Bill Hill, a longtime commercial fisherman and former superintendent of the Bristol Bay School District, joined the race to unseat GOP Rep. Nick Begich on Wednesday and landed a big campaign haul.
Hill, an independent, raised more than $200,000 on his first day in the race, his campaign said, doubling the opening fundraising of other candidates and setting a record for non-incumbent candidates’ first-day haul.
“With so many of us feeling the crunch these days, I’m blown away by the number of people who have chipped in,” Hill said in a prepared statement. “I can promise Alaskans this — no one will work harder to win this seat, and no one will work harder to represent you in Congress.”
The field for Alaska’s U.S. House seat includes Democratic candidates Rev. Matt Schultz of Anchorage and Fairbanks history teacher John Williams.
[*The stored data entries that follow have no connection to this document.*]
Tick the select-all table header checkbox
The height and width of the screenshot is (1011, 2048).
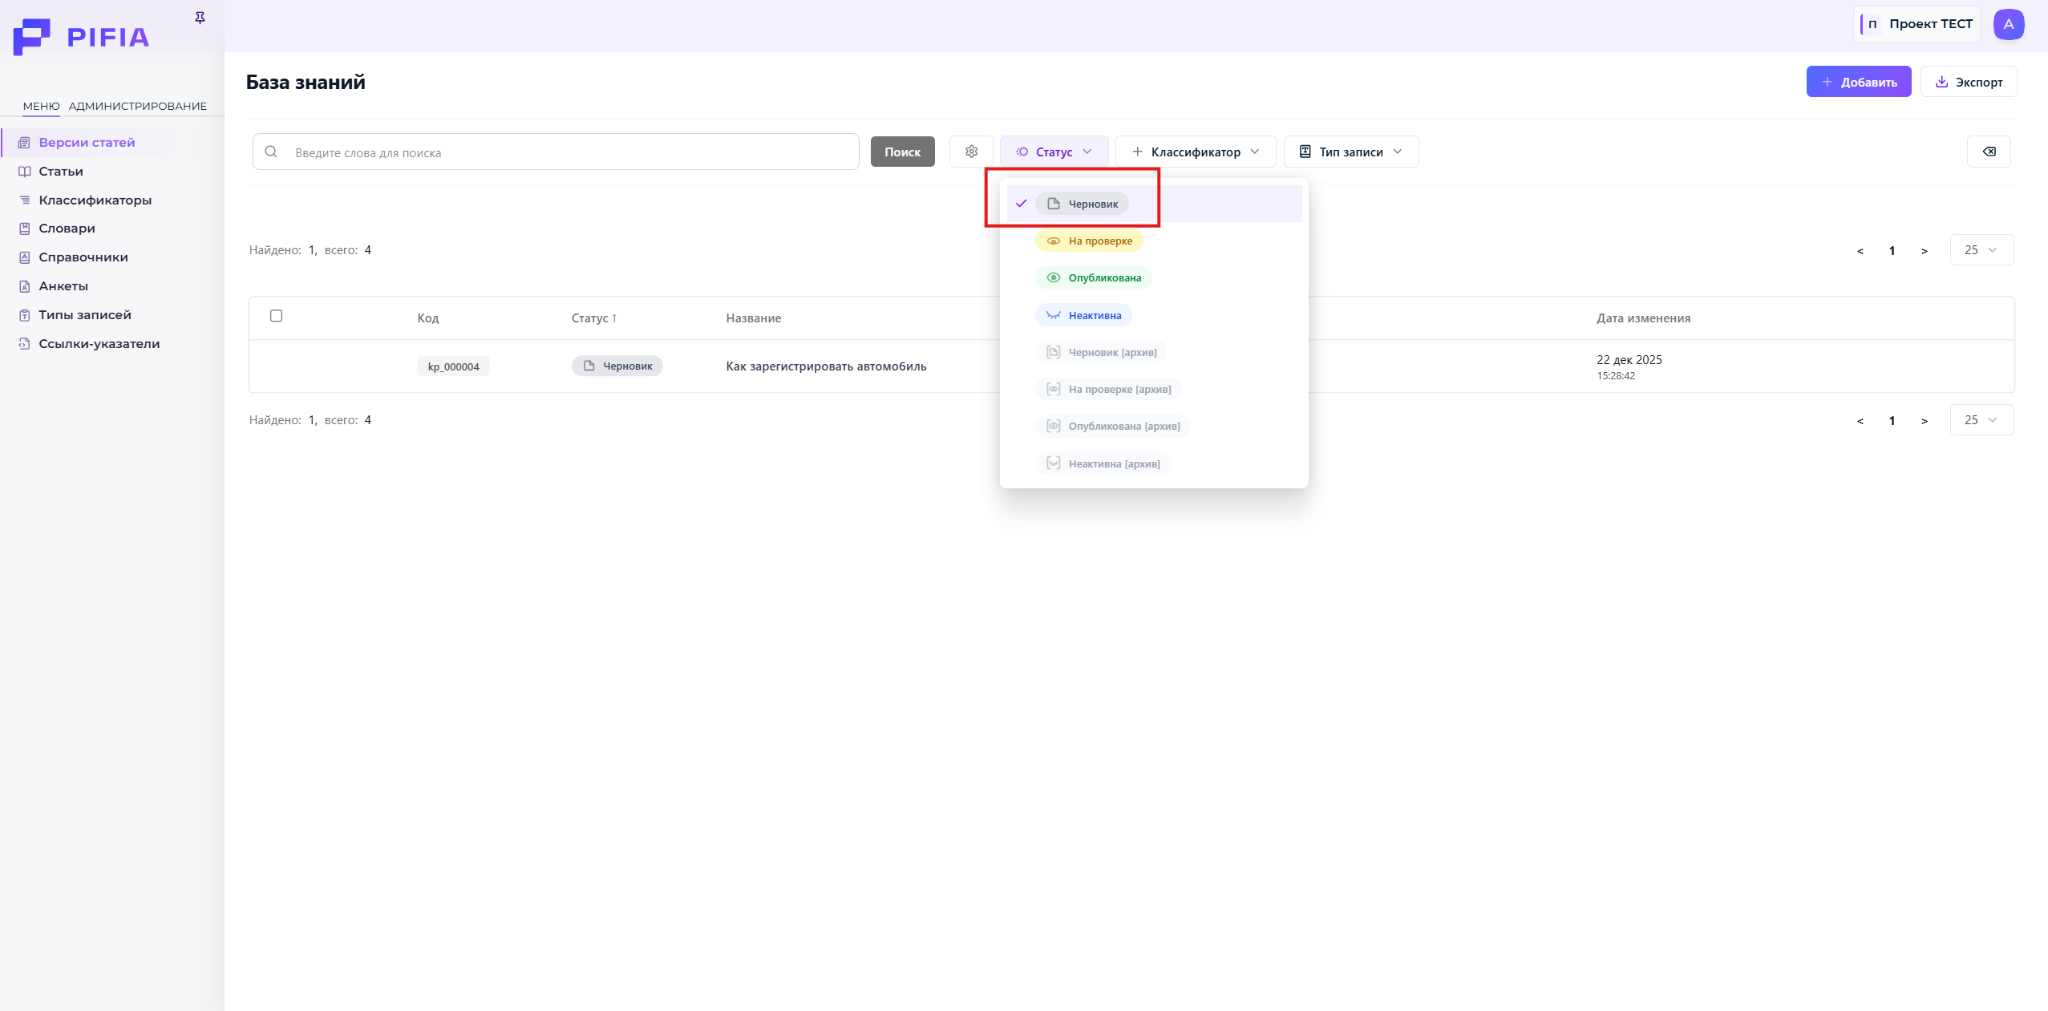(276, 316)
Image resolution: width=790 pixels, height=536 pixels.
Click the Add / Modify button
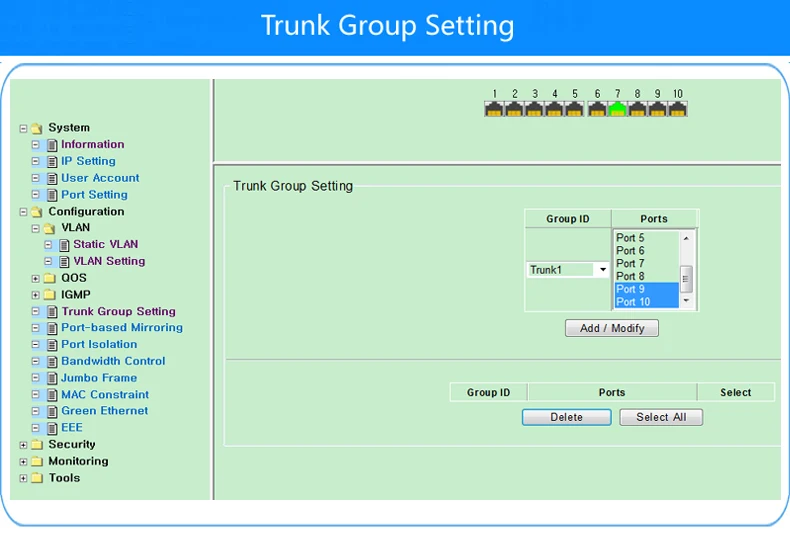coord(612,328)
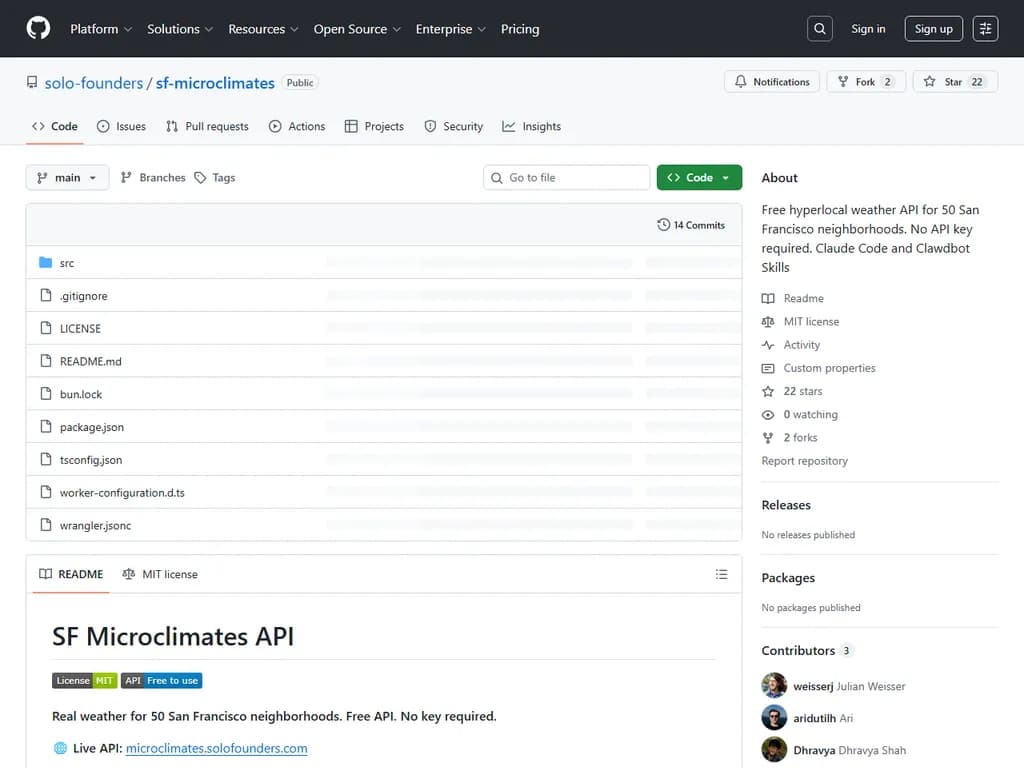
Task: Switch to the Pull requests tab
Action: 207,127
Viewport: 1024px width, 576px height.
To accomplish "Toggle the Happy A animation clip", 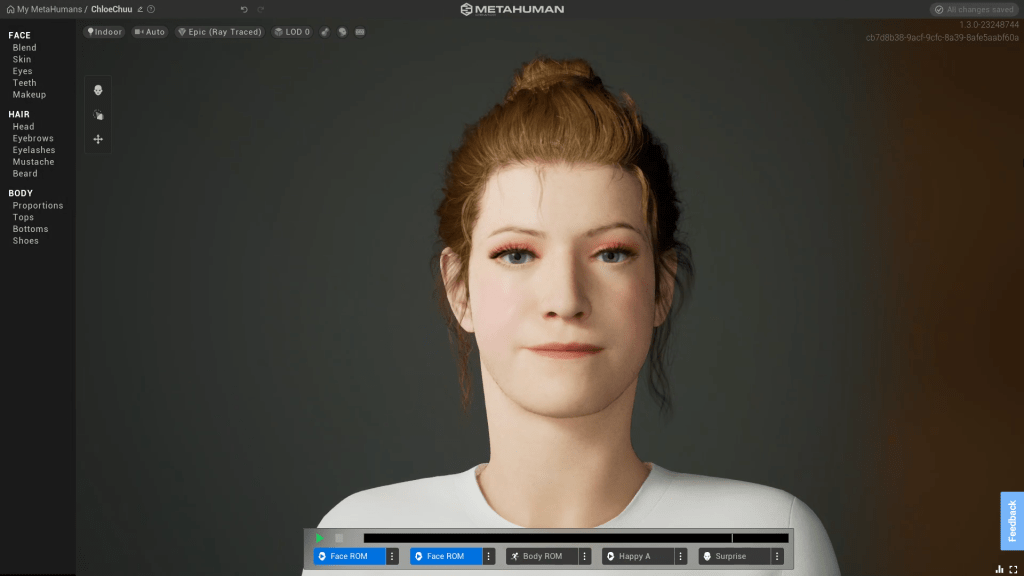I will coord(637,556).
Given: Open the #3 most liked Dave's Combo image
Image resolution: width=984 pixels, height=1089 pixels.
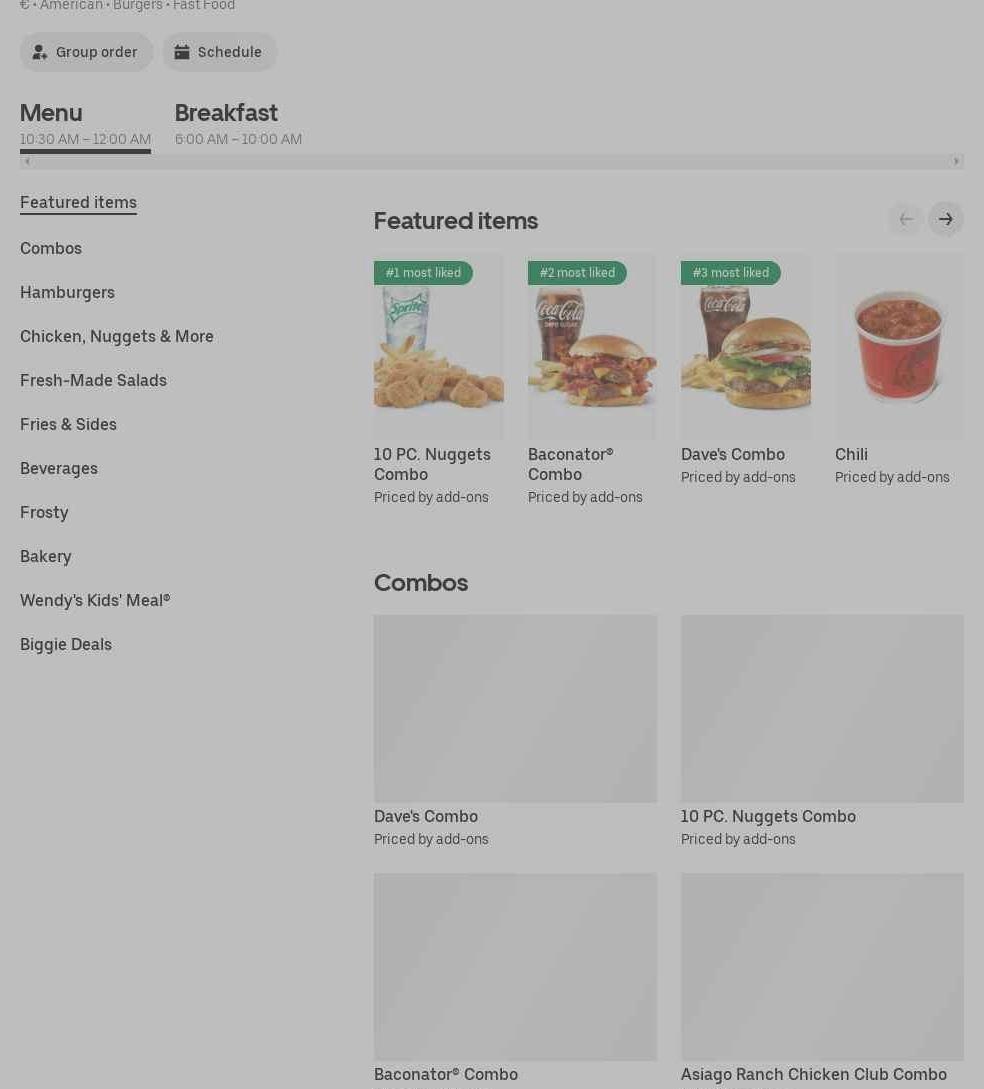Looking at the screenshot, I should [746, 347].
While most political observers give the edge to Begich in the race, polling shows that he and Republicans are increasingly unpopular in the age of Trump, and there’s hope that working-class-focused messaging can and will be effective.
“I want people to know I’m an authentic Alaskan who’s concerned about our state and our nation, and I want to stand up and I want to represent everyday Alaskans in Congress,” Hill told the Alaska Beacon. “I think we need to end the idea that having a millionaire in Congress who cozies up to billionaires is right for Alaskans. People like that don’t know what our lives are like, and so we need a real Alaskan in Congress, and I’d love to represent that.”
While Hill has a history of backing progressive candidates, he has turned heads by refusing to commit to caucusing with Democrats or Republicans if elected to office. He told outlets that he plans to leverage his position to the maximum benefit of the state.
“I am somebody who can work with anybody, but my main focus is going to be to find the people who are going to focus on reducing costs to Alaskans, working on corruption, challenging corruption in Washington, D.C., and protecting the Alaska way of life,” he told the ADN.
The filing deadline for this year’s congressional elections is June 1. The race will be conducted using the state’s open primary system, which allows the top four candidates, regardless of party affiliation, to advance to the general election. The general election is then conducted with ranked-choice voting that allows voters to pick several candidates, lowering the chance that politically similar candidates will play spoiler to each other.